Extracted records

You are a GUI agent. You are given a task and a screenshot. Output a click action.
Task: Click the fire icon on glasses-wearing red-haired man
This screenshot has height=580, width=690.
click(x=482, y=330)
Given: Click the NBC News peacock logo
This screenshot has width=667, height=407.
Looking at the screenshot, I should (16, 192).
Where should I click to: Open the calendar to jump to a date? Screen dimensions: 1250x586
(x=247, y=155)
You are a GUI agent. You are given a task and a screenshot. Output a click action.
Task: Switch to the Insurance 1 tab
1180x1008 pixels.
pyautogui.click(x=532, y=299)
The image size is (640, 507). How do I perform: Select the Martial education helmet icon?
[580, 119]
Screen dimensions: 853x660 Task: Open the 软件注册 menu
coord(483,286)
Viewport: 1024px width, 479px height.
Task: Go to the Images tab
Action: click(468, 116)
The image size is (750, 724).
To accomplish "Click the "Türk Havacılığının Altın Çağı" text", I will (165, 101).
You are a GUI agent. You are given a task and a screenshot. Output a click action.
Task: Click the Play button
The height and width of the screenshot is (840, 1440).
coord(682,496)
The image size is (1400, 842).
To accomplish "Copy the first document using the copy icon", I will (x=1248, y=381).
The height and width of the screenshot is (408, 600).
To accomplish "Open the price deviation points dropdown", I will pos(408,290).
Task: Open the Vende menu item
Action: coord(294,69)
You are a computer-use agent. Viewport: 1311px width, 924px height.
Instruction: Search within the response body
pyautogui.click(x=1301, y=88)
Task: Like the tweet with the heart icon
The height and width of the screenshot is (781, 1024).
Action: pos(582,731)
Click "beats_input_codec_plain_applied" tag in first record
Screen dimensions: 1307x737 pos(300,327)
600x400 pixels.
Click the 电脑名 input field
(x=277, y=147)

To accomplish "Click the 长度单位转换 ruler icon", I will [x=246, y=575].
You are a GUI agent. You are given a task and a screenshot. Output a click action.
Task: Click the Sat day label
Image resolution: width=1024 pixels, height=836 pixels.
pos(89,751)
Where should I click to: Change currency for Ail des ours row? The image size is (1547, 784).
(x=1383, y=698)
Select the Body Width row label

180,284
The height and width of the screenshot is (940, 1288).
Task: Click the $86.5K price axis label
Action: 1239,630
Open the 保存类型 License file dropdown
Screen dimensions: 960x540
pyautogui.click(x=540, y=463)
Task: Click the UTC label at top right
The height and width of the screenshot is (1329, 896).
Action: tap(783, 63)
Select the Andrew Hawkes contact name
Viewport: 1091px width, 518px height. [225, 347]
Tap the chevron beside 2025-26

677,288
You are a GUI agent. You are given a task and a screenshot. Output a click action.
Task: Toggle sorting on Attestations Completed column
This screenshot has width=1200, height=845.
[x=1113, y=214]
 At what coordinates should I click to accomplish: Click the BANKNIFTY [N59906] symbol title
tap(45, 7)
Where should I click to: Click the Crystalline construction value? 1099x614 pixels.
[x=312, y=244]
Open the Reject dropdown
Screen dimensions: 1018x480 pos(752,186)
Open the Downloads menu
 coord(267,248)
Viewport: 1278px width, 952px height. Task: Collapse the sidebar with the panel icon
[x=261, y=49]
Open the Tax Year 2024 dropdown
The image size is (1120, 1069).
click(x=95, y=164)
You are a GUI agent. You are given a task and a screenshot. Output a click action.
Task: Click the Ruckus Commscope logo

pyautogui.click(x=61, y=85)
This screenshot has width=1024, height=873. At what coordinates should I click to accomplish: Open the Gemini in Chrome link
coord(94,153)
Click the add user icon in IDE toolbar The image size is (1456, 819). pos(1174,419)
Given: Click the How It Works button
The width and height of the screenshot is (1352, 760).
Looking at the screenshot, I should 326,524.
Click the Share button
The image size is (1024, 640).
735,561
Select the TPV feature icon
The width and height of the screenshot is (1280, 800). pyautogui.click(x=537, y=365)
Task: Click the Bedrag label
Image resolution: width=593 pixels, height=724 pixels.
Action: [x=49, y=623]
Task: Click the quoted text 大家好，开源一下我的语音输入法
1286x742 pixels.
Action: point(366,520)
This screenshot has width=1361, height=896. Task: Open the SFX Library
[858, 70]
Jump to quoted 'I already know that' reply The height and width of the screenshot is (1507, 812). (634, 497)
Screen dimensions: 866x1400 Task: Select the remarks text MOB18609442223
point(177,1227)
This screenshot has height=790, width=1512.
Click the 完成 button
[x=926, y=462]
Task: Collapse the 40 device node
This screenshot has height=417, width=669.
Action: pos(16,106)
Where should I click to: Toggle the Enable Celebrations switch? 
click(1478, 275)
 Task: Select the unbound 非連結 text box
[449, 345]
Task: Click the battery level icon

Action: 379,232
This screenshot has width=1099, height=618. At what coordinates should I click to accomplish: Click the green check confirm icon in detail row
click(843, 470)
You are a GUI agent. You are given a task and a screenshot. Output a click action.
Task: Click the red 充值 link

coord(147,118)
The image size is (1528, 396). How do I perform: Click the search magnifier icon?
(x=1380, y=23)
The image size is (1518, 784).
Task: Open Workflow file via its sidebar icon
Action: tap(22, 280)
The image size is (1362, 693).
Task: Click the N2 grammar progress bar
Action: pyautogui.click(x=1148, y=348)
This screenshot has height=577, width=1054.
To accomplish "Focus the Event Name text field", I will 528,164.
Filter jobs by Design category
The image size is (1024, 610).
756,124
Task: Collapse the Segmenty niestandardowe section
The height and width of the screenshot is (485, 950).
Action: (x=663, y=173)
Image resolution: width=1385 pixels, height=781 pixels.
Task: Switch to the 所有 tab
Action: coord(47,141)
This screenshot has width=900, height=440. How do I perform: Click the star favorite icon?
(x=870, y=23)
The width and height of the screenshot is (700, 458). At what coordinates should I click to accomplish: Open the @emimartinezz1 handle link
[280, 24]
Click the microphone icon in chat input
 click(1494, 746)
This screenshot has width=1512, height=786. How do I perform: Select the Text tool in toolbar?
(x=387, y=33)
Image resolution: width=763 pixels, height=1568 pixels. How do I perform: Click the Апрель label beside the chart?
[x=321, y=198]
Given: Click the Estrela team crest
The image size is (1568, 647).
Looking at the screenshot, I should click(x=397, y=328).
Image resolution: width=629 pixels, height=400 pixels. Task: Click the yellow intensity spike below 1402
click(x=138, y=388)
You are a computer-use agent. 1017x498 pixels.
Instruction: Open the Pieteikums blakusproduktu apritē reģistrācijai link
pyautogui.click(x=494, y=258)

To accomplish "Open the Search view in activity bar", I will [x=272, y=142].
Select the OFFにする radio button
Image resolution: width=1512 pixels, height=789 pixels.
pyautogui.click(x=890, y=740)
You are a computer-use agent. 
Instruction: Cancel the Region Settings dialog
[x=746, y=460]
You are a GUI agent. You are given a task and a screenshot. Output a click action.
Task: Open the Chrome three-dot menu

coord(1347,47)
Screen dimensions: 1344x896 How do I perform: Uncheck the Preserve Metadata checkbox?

(WRITTEN TASK)
Please reproduce every one of the lines above with no changes at all.

(EXPECTED OUTPUT)
You are a GUI agent. You are given a task and a screenshot. Output a click action.
Task: Click the fire icon on glasses-wearing red-haired man
This screenshot has height=580, width=690.
click(x=482, y=330)
Given: Click the NBC News peacock logo
This screenshot has width=667, height=407.
Looking at the screenshot, I should (16, 192).
Where should I click to: Open the calendar to jump to a date? Screen dimensions: 1250x586
(x=247, y=155)
You are a GUI agent. You are given a task and a screenshot. Output a click action.
Task: Switch to the Insurance 1 tab
1180x1008 pixels.
pyautogui.click(x=532, y=299)
The image size is (640, 507). How do I perform: Select the Martial education helmet icon?
[580, 119]
Screen dimensions: 853x660 Task: Open the 软件注册 menu
coord(483,286)
Viewport: 1024px width, 479px height.
Task: Go to the Images tab
Action: click(468, 116)
The image size is (750, 724).
To accomplish "Click the "Türk Havacılığının Altın Çağı" text", I will (165, 101).
You are a GUI agent. You are given a task and a screenshot. Output a click action.
Task: Click the Play button
The height and width of the screenshot is (840, 1440).
coord(682,496)
The image size is (1400, 842).
To accomplish "Copy the first document using the copy icon", I will (x=1248, y=381).
The height and width of the screenshot is (408, 600).
To accomplish "Open the price deviation points dropdown", I will pos(408,290).
Task: Open the Vende menu item
Action: coord(294,69)
You are a computer-use agent. Viewport: 1311px width, 924px height.
Instruction: Search within the response body
pyautogui.click(x=1301, y=88)
Task: Like the tweet with the heart icon
The height and width of the screenshot is (781, 1024).
Action: pos(582,731)
Click "beats_input_codec_plain_applied" tag in first record
Screen dimensions: 1307x737 pos(300,327)
600x400 pixels.
Click the 电脑名 input field
(x=277, y=147)

To accomplish "Click the 长度单位转换 ruler icon", I will [x=246, y=575].
You are a GUI agent. You are given a task and a screenshot. Output a click action.
Task: Click the Sat day label
Image resolution: width=1024 pixels, height=836 pixels.
pos(89,751)
Where should I click to: Change currency for Ail des ours row? The image size is (1547, 784).
(x=1383, y=698)
Select the Body Width row label

180,284
The height and width of the screenshot is (940, 1288).
Task: Click the $86.5K price axis label
Action: 1239,630
Open the 保存类型 License file dropdown
Screen dimensions: 960x540
pyautogui.click(x=540, y=463)
Task: Click the UTC label at top right
The height and width of the screenshot is (1329, 896).
Action: tap(783, 63)
Select the Andrew Hawkes contact name
Viewport: 1091px width, 518px height. [225, 347]
Tap the chevron beside 2025-26

677,288
You are a GUI agent. You are given a task and a screenshot. Output a click action.
Task: Toggle sorting on Attestations Completed column
This screenshot has width=1200, height=845.
[x=1113, y=214]
 At what coordinates should I click to accomplish: Click the BANKNIFTY [N59906] symbol title
tap(45, 7)
Where should I click to: Click the Crystalline construction value? 1099x614 pixels.
[x=312, y=244]
Open the Reject dropdown
Screen dimensions: 1018x480 pos(752,186)
Open the Downloads menu
 coord(267,248)
Viewport: 1278px width, 952px height. Task: Collapse the sidebar with the panel icon
[x=261, y=49]
Open the Tax Year 2024 dropdown
The image size is (1120, 1069).
click(x=95, y=164)
You are a GUI agent. You are given a task and a screenshot. Output a click action.
Task: Click the Ruckus Commscope logo

pyautogui.click(x=61, y=85)
This screenshot has width=1024, height=873. At what coordinates should I click to accomplish: Open the Gemini in Chrome link
coord(94,153)
Click the add user icon in IDE toolbar The image size is (1456, 819). pos(1174,419)
Given: Click the How It Works button
The width and height of the screenshot is (1352, 760).
Looking at the screenshot, I should 326,524.
Click the Share button
The image size is (1024, 640).
735,561
Select the TPV feature icon
The width and height of the screenshot is (1280, 800). pyautogui.click(x=537, y=365)
Task: Click the Bedrag label
Image resolution: width=593 pixels, height=724 pixels.
Action: [x=49, y=623]
Task: Click the quoted text 大家好，开源一下我的语音输入法
1286x742 pixels.
Action: point(366,520)
This screenshot has width=1361, height=896. Task: Open the SFX Library
[858, 70]
Jump to quoted 'I already know that' reply The height and width of the screenshot is (1507, 812). (634, 497)
Screen dimensions: 866x1400 Task: Select the remarks text MOB18609442223
point(177,1227)
This screenshot has height=790, width=1512.
Click the 完成 button
[x=926, y=462]
Task: Collapse the 40 device node
This screenshot has height=417, width=669.
Action: pos(16,106)
Where should I click to: Toggle the Enable Celebrations switch? 
click(1478, 275)
 Task: Select the unbound 非連結 text box
[449, 345]
Task: Click the battery level icon

Action: 379,232
This screenshot has width=1099, height=618. At what coordinates should I click to accomplish: Click the green check confirm icon in detail row
click(843, 470)
You are a GUI agent. You are given a task and a screenshot. Output a click action.
Task: Click the red 充值 link

coord(147,118)
The image size is (1528, 396). How do I perform: Click the search magnifier icon?
(x=1380, y=23)
The image size is (1518, 784).
Task: Open Workflow file via its sidebar icon
Action: tap(22, 280)
The image size is (1362, 693).
Task: Click the N2 grammar progress bar
Action: pyautogui.click(x=1148, y=348)
This screenshot has height=577, width=1054.
To accomplish "Focus the Event Name text field", I will 528,164.
Filter jobs by Design category
The image size is (1024, 610).
756,124
Task: Collapse the Segmenty niestandardowe section
The height and width of the screenshot is (485, 950).
Action: (x=663, y=173)
Image resolution: width=1385 pixels, height=781 pixels.
Task: Switch to the 所有 tab
Action: coord(47,141)
This screenshot has width=900, height=440. How do I perform: Click the star favorite icon?
(x=870, y=23)
The width and height of the screenshot is (700, 458). At what coordinates should I click to accomplish: Open the @emimartinezz1 handle link
[280, 24]
Click the microphone icon in chat input
 click(1494, 746)
This screenshot has width=1512, height=786. How do I perform: Select the Text tool in toolbar?
(x=387, y=33)
Image resolution: width=763 pixels, height=1568 pixels. How do I perform: Click the Апрель label beside the chart?
[x=321, y=198]
Given: Click the Estrela team crest
The image size is (1568, 647).
Looking at the screenshot, I should click(x=397, y=328).
Image resolution: width=629 pixels, height=400 pixels. Task: Click the yellow intensity spike below 1402
click(x=138, y=388)
You are a computer-use agent. 1017x498 pixels.
Instruction: Open the Pieteikums blakusproduktu apritē reģistrācijai link
pyautogui.click(x=494, y=258)

To accomplish "Open the Search view in activity bar", I will [x=272, y=142].
Select the OFFにする radio button
Image resolution: width=1512 pixels, height=789 pixels.
pyautogui.click(x=890, y=740)
You are a computer-use agent. 
Instruction: Cancel the Region Settings dialog
[x=746, y=460]
You are a GUI agent. You are given a task and a screenshot. Output a click action.
Task: Open the Chrome three-dot menu

coord(1347,47)
Screen dimensions: 1344x896 How do I perform: Uncheck the Preserve Metadata checkbox?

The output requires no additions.